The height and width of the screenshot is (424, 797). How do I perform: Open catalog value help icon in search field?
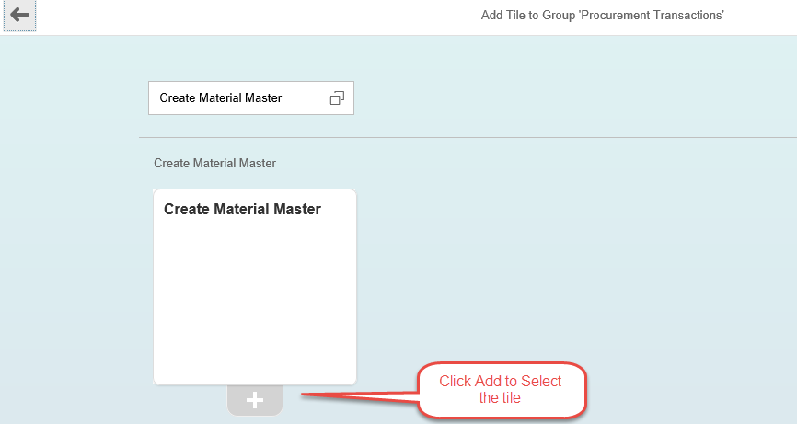[337, 98]
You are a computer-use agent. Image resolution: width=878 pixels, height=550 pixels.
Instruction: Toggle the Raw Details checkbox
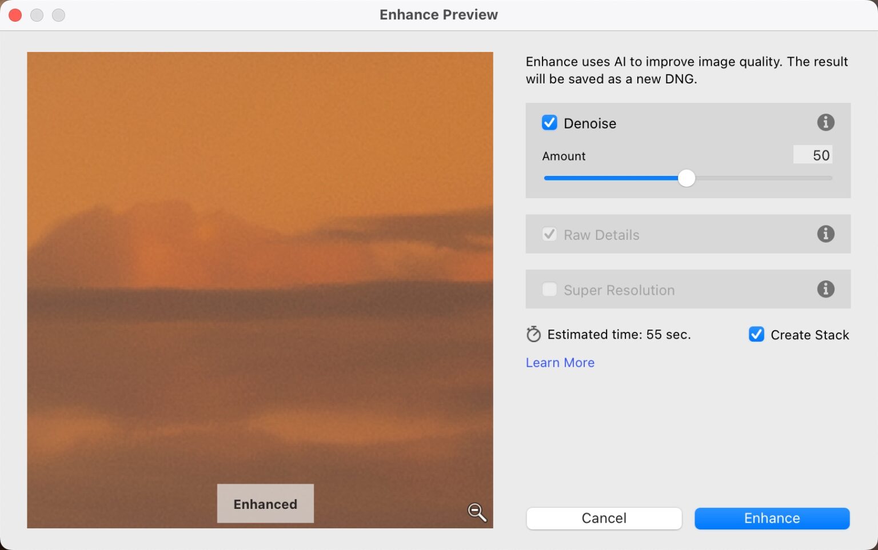point(549,234)
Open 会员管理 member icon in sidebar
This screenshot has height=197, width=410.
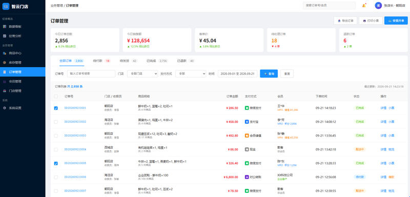(x=5, y=82)
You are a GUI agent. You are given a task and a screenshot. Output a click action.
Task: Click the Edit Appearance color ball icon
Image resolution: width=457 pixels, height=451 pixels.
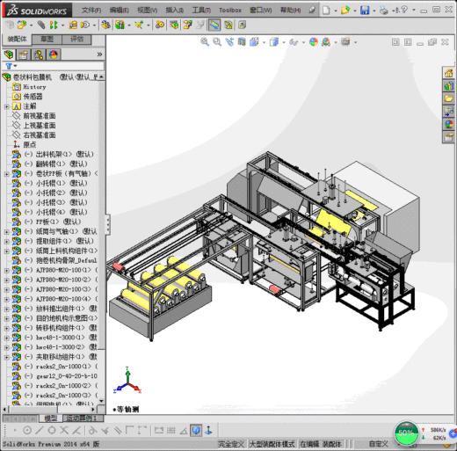(313, 42)
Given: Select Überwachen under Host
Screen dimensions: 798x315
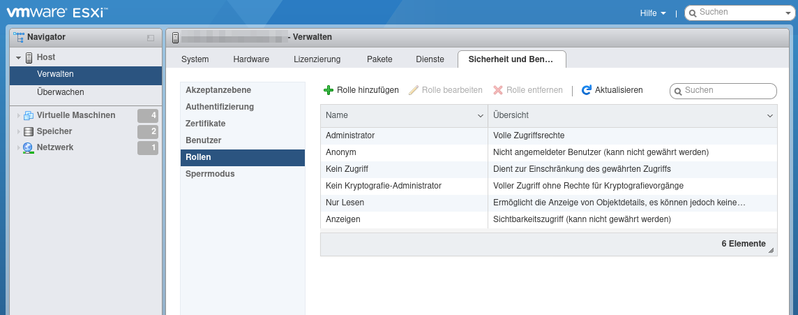Looking at the screenshot, I should (61, 92).
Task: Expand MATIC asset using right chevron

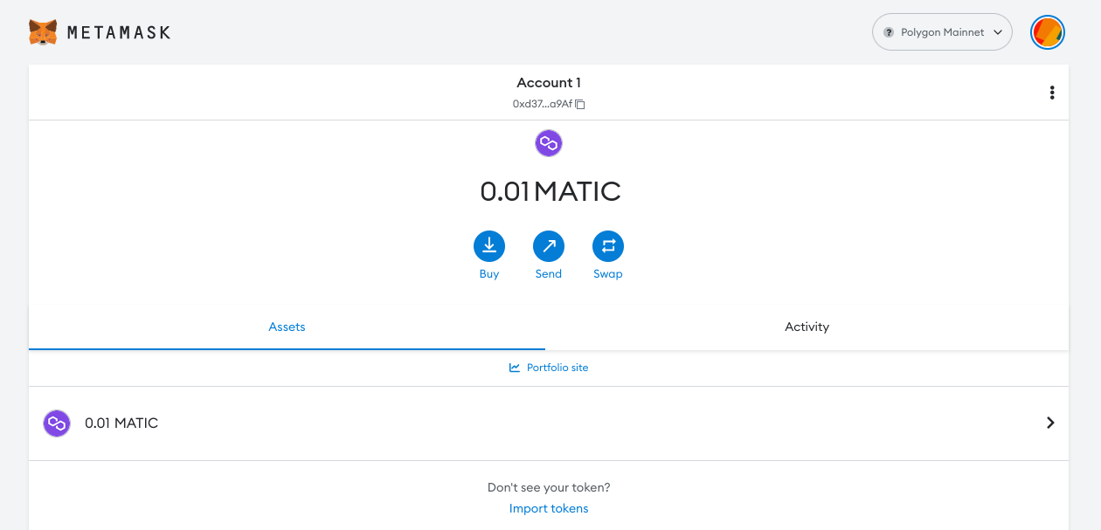Action: pos(1050,423)
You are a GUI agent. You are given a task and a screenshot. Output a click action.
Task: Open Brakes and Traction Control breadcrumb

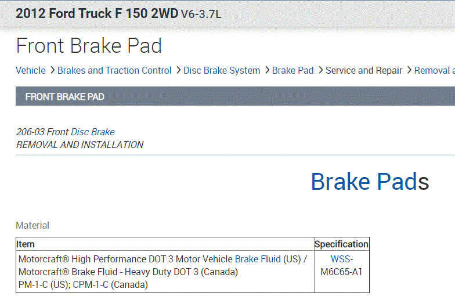(x=114, y=70)
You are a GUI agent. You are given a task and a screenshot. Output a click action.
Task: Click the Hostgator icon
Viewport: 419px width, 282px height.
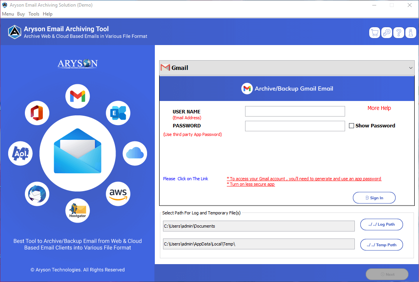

------------------------

All entries above are to be set down word for word, and the pictures are to be left out.

# Exercise solution:
The height and width of the screenshot is (424, 797). How do I perform: Open catalog value help icon in search field?
[337, 98]
You are a computer-use agent. Image resolution: width=878 pixels, height=550 pixels.
Instruction: Toggle the Raw Details checkbox
point(549,234)
Open 会员管理 member icon in sidebar
This screenshot has height=197, width=410.
(x=5, y=82)
You are a GUI agent. You are given a task and a screenshot. Output a click action.
Task: Click the Edit Appearance color ball icon
Image resolution: width=457 pixels, height=451 pixels.
(313, 42)
Given: Select Überwachen under Host
Screen dimensions: 798x315
Looking at the screenshot, I should (61, 92).
Task: Expand MATIC asset using right chevron

Action: pos(1050,423)
You are a GUI agent. You are given a task and a screenshot. Output a click action.
Task: Open Brakes and Traction Control breadcrumb

(x=114, y=70)
You are a GUI agent. You are given a task and a screenshot. Output a click action.
Task: Click the Hostgator icon
Viewport: 419px width, 282px height.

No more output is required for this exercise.